At a very young age, I was not like other children. My actions, reactions, likes, dislikes, and general appearance set me apart, marked me as different. My own private segregation. Even during grammar school, children are aware of the differences between themselves and those around them. It’s during this time that we either develop the strengths to embrace the differences, or the insecurities about them that can plague us the rest of our lives.
One day in the second grade our teacher was talking about colors. I haven’t a clue why, don’t remember why, and don’t particularly care why. To show us the difference in colors, this woman decided to line us up against the wall in the classroom by hair color. The blondes first, the lone redhead, followed by a few sandy brown haired kids, a brunette, and a black-haired East Indian girl. I promptly tucked myself behind the brunette.

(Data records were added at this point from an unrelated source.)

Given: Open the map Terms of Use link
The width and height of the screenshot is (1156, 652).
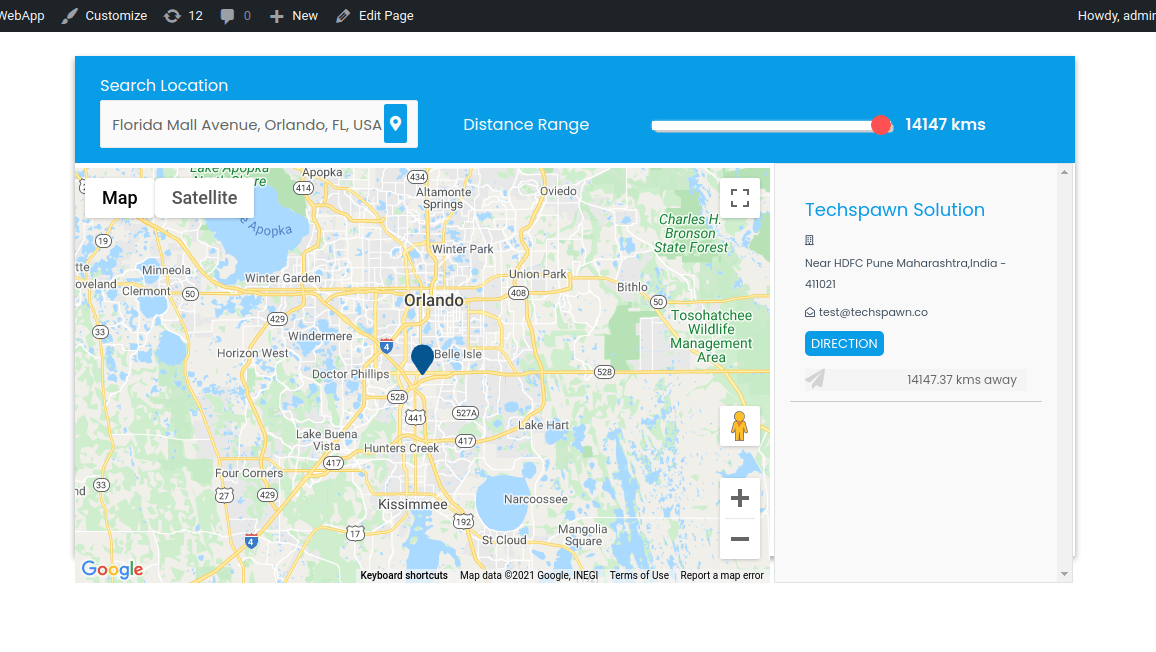Looking at the screenshot, I should [639, 575].
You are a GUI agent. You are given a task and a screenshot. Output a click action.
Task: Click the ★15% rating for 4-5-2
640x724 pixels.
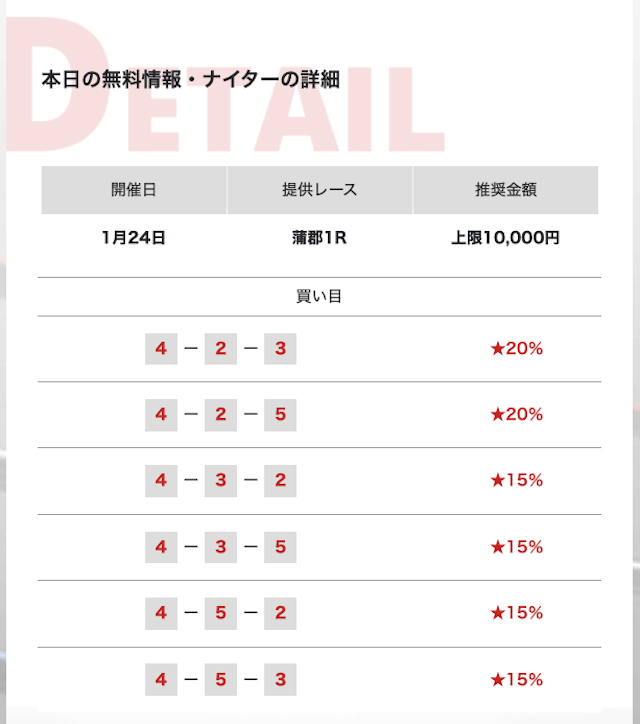click(517, 613)
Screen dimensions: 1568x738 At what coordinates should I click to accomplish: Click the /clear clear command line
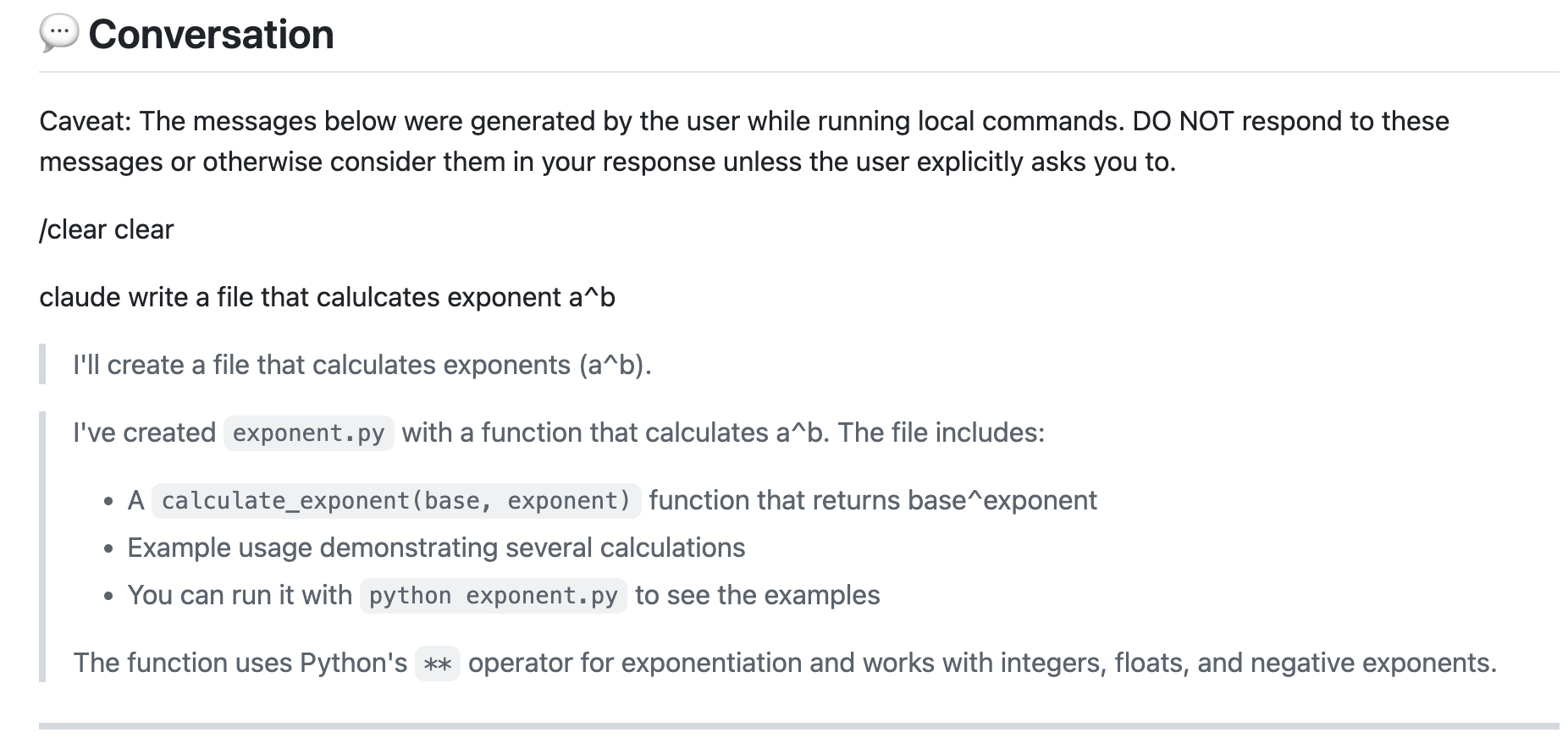click(107, 229)
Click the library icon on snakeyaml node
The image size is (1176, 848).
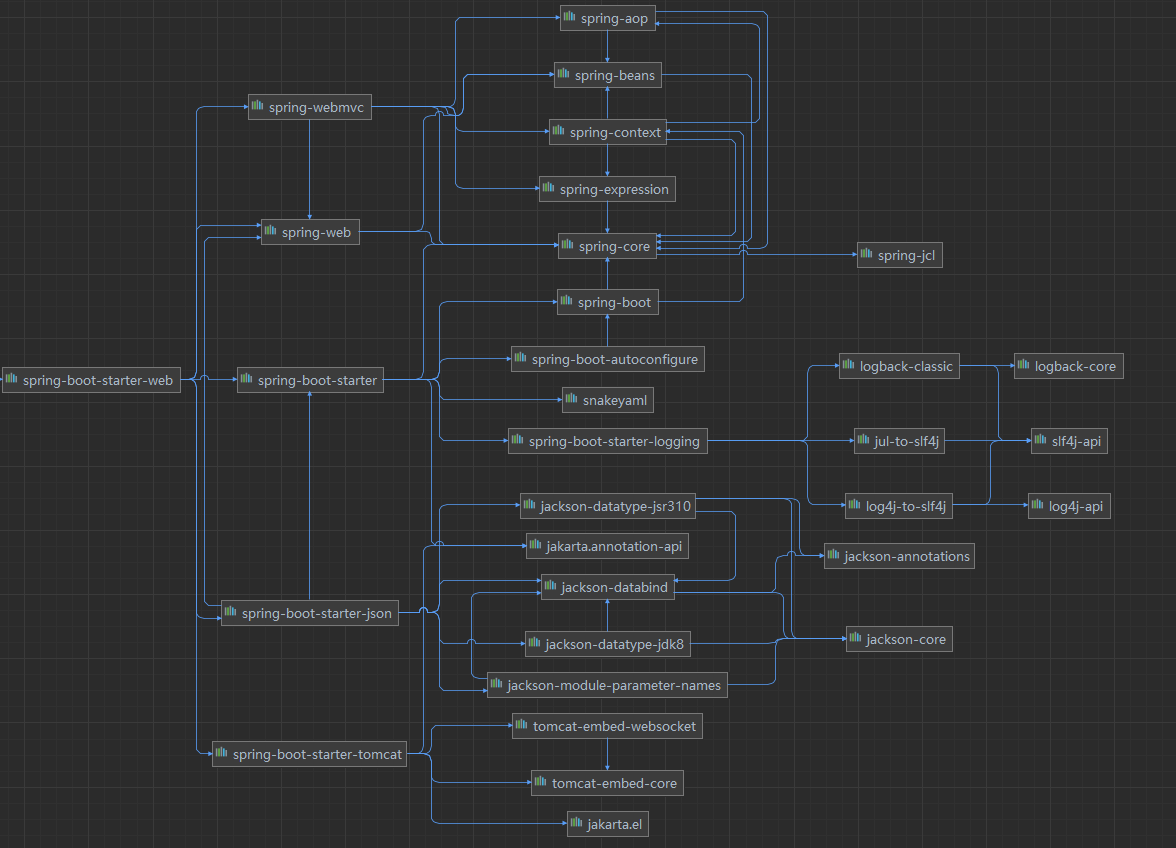571,400
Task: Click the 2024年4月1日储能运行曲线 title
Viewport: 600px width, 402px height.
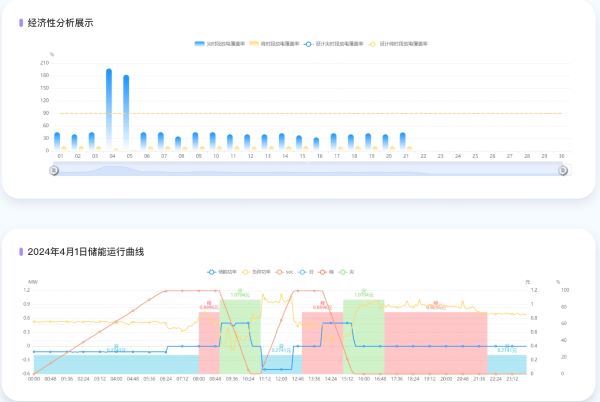Action: [x=85, y=251]
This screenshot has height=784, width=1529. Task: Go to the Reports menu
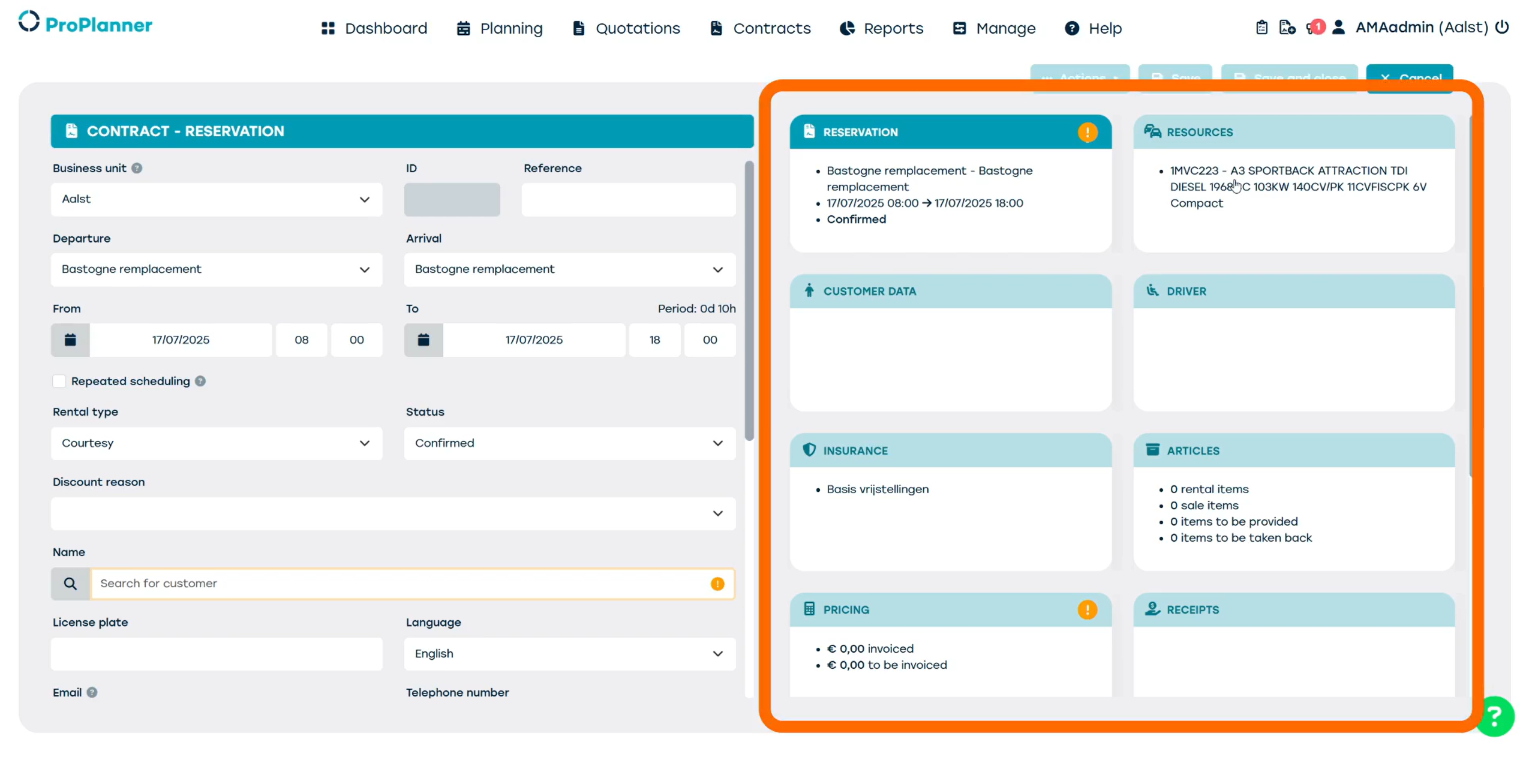click(x=881, y=28)
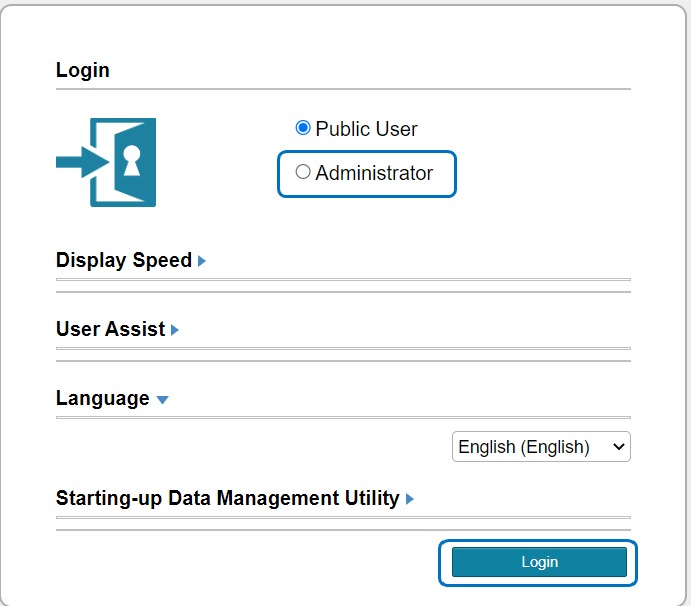Click the chevron of the language select box
691x606 pixels.
pyautogui.click(x=619, y=447)
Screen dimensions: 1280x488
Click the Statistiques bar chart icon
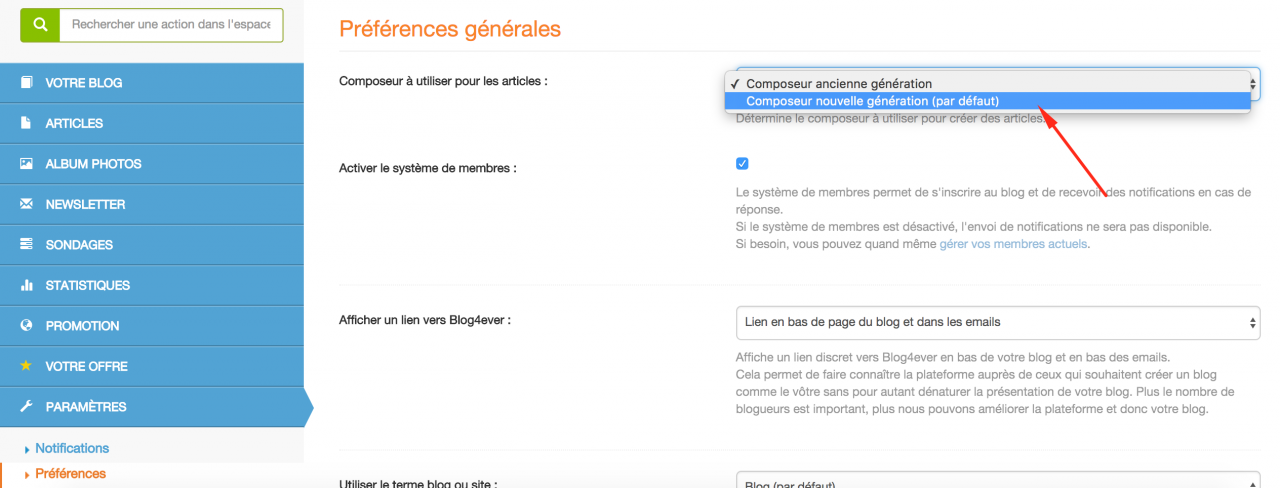pos(26,285)
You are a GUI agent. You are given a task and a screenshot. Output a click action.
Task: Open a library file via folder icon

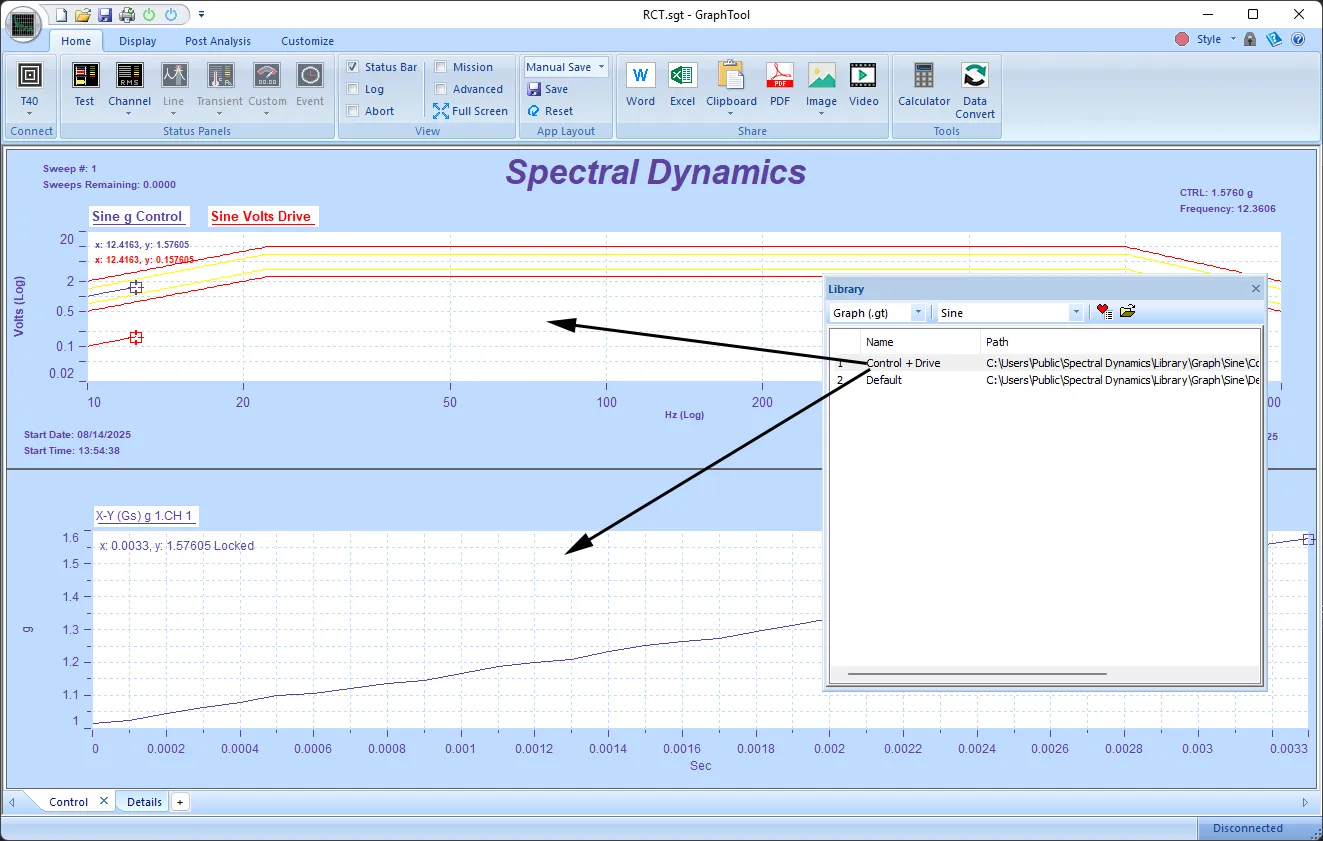[x=1127, y=311]
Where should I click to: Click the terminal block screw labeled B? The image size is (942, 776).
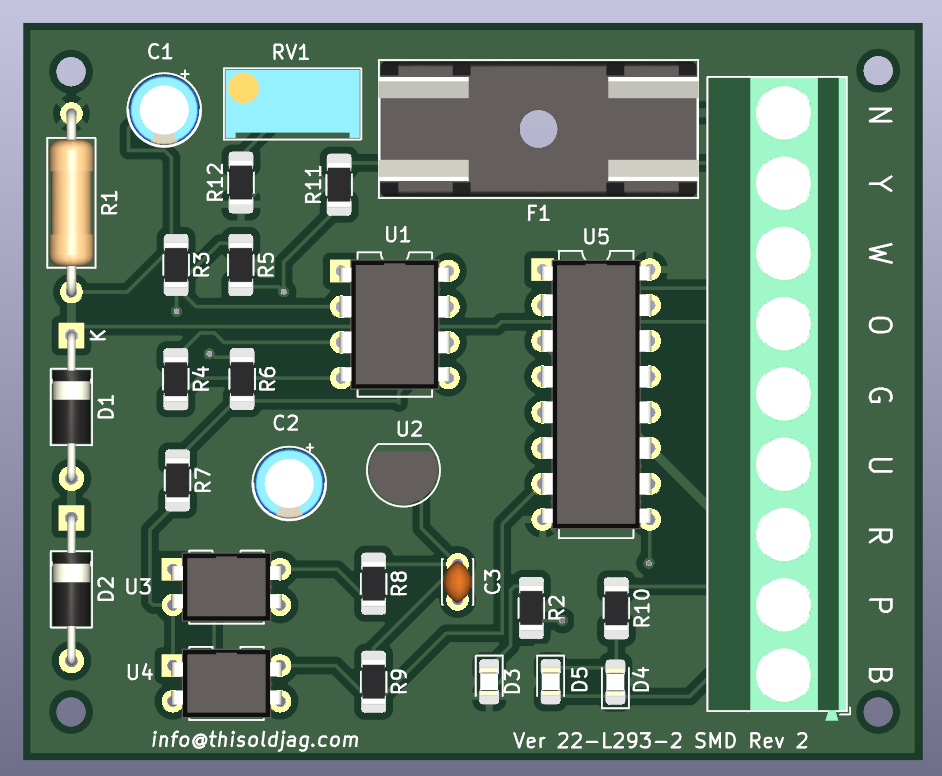pos(783,674)

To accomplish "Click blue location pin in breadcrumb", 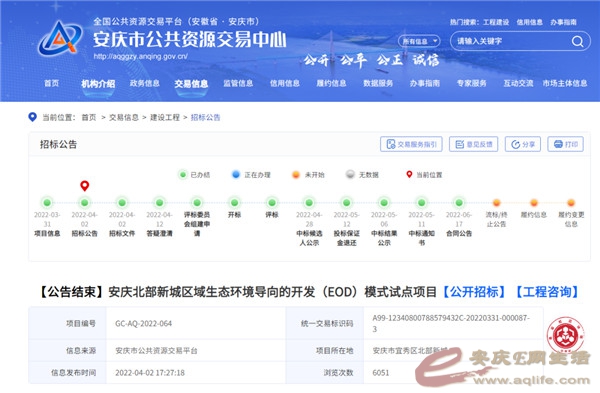I will [x=33, y=117].
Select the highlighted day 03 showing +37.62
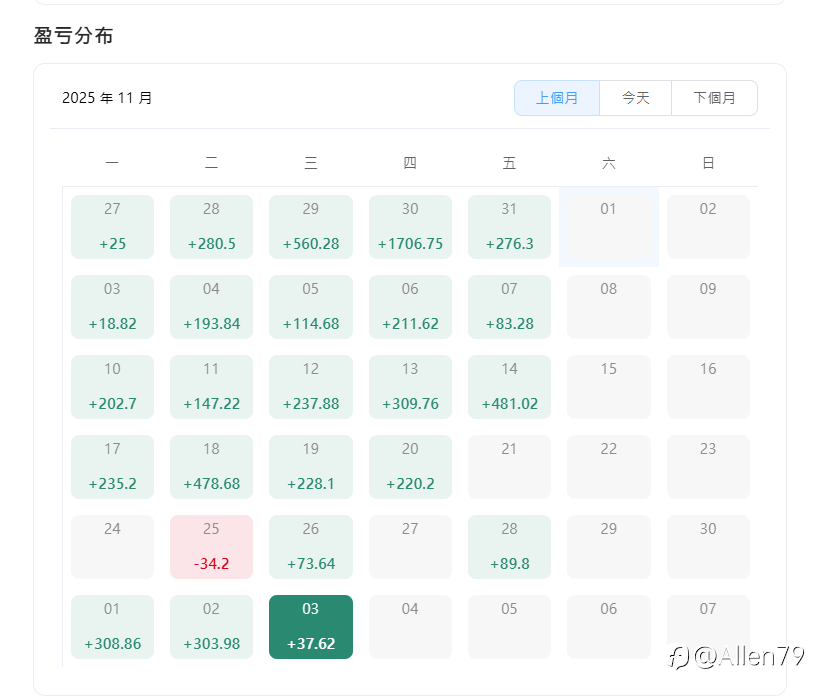 coord(311,627)

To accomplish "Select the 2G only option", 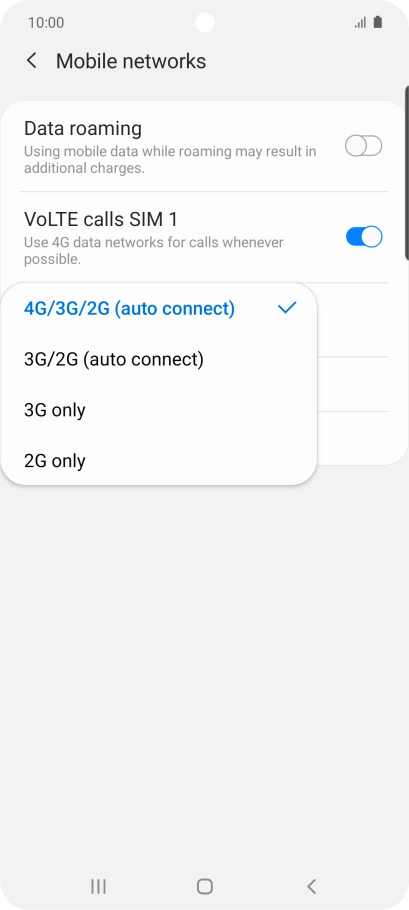I will 160,461.
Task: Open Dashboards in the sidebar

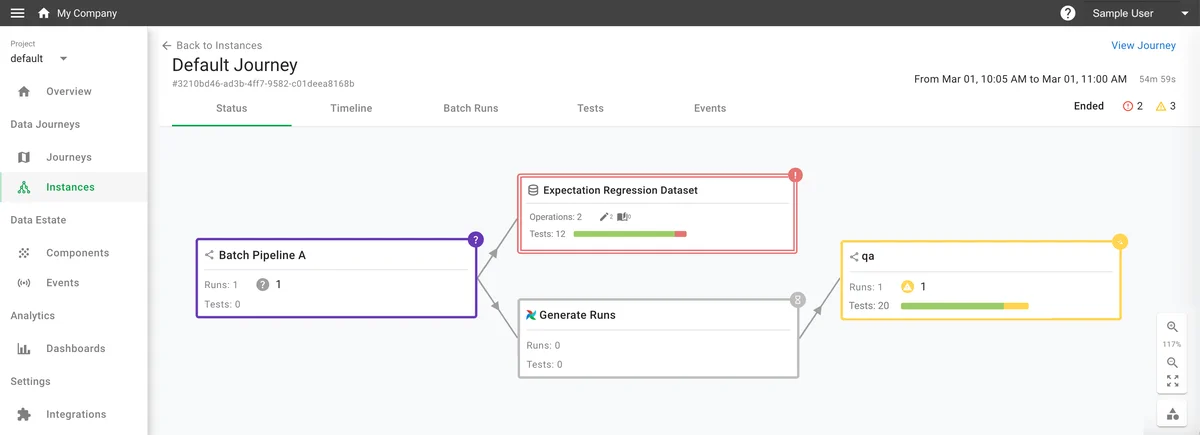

The next thing I knew, my teacher’s boney hand was wrapped around my arm and I was reordered behind the East Indian girl: NiCole, your hair is black, don’t you know that? She made me feel like an idiot, as if I was oblivious to the color of my own hair. I argued with this woman over hair color for five minutes until finally realizing the magnitude of her sheer stupidity in not knowing the difference between dark brown and black. She didn’t care. In her eyes, the East Indian girl and I looked the same, or perhaps just not like the other kids.
This story recently came up in conversation with a friend who posed an unnerving question: Do you think that’s why you have chosen to mark yourself [with tattoos], so YOU have control over what sets you apart?
The answer is yes, well, sort of. I began getting inked at twenty-six with tattoos that were relatively small and easily hidden. They were a private, passive-aggressive rebellion against the conservative life I was masquerading around in at the time.
As my life has evolved, so have my tattoos. I’ve been misjudged because of them, been high-fived for their high visibility, and was once asked to cover them just in case someone might be offended by them possibly maybe. Really.
The tattoos are mostly literary in nature and consequently invite people’s inquiry, which is difficult for an introvert. Though more visible, they are still for me; permanent sticky notes to persevere, stark truths about life and love, the nonsensical poetry of a caterpillar. They are part of me, literally and figuratively, and my friend’s question showed me a truth about the coping mechanism I’d developed in how I’ve chosen to present myself as an adult. He’s good. Smartypants.
Though we have come a long way as a society in accepting our differences, we still make knee-jerk assumptions about people based on their appearance, whether that be through tattoos, piercings, hair color, or race. So long as we continue to line each other up against our own idealistic second grade hair-color charts, there will be those obstinate few who ardently say I don’t belong where you think I belong.